Beberapa waktu lalu saya berbincang-bincang dengan dia, tanpa tatap muka. Lumayan lama kami saling bertukar kata-kata singkat. Meski hal demikian itu hanya sesekali terjadi (oh, well, memang sangat jarang terjadi).
Saat itu kami sama-sama sedang dalam kondisi santai. Mungkin saja.
Saya benar-benar mengenal dia (maksud saya, mengetahui namanya) lebih dari dua tahun lalu. Tapi saya tetap saja jaraaaanngg sekali bertemu dengannya. Dan saya tidak memusingi itu.
Lalu belum genap setahun lalu, saya bertemu dia lagi. Kali ini saya lebih peduli dengannya. Saya mengajaknya bicara seolah telah lama mengenalnya. Saya berusaha menaruh minat yang tinggi pada hal yang dia sukai. Saya berpura-pura. Agar dia tak kecewa.
Beberapa bulan setelah itu, saya bertemu dia lagi. Sebenarnya saya tidak berharap itu. Tapi Tuhan Menginginkan. Mungkin untuk membuat kami sama-sama tersenyum. Atau membuat kami berpikir dan mengingat apa yang telah kami lewati. Saya tersenyum melihat wajahnya yang lucu. Dia tersenyum melihat senyum saya. Sepertinya kami sama-sama senang. Kami masih menyimpan kenangan saat itu.
Nah, dalam kurun dua tahun lebih, kami hanya bertemu sekian kali. Tapi ada sesuatu yang tidak beres kemudian…
“Itulah cara terbaik yang bisa dia lakukan untukmu. Sebaiknya kamu menahan diri dari rasa ingin tahu…” kata Abang.
Suatu saat, dia berdoa untuk saya. Saya mengaminkan. Saya suka dengan doa itu. Membayangkan bahwa dia berharap untuk saya seperti itu (dengan sedikit senyuman), membuat saya tertawa.
Well, mungkin kelak, kami akan bertemu unta di saat yang sama dan di tempat yang sama.

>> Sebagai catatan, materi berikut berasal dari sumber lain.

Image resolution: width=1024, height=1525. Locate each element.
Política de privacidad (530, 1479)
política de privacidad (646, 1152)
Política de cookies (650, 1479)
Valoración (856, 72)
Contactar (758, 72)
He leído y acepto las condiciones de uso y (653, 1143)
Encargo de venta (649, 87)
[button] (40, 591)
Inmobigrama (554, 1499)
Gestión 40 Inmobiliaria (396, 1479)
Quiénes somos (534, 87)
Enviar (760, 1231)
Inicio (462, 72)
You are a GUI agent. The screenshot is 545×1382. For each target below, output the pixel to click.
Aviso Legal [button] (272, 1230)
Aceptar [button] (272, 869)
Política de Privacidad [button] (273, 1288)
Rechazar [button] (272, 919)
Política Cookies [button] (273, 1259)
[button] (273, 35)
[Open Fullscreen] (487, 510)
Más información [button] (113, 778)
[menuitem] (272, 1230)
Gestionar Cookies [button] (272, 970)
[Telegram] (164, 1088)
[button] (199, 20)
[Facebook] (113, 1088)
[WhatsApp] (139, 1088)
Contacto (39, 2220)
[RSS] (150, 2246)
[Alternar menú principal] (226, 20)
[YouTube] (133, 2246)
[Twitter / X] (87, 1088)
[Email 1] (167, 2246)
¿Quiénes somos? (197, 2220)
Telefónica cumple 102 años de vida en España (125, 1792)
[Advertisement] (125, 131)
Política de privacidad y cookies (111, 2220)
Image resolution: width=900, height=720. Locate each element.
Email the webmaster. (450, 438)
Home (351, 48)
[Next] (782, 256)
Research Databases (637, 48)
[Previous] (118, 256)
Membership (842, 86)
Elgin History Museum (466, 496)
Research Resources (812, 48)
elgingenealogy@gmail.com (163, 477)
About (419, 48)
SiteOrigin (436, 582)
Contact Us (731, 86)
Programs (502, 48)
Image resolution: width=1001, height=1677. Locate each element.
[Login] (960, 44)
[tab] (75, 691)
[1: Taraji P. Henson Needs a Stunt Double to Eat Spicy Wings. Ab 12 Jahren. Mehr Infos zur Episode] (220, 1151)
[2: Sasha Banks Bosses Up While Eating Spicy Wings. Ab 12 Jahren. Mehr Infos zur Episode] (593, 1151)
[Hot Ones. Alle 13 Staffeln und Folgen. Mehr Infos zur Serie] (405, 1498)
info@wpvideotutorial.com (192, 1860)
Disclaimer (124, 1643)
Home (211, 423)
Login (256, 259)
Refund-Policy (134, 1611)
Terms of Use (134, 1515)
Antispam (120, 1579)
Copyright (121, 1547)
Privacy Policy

Mungkin juga tidak salah satunya atau dua-duanya.
Dia tidak lahir di tanah Arab. Dia tidak tahu bahasa Arab kecuali beberapa kata saja. Dia bukan juragan unta. Dia tidak mirip unta. Dia tidak memiliki punuk layaknya unta. Dia tidak berjalan lambat seperti unta. Dia sama sekali bukan unta!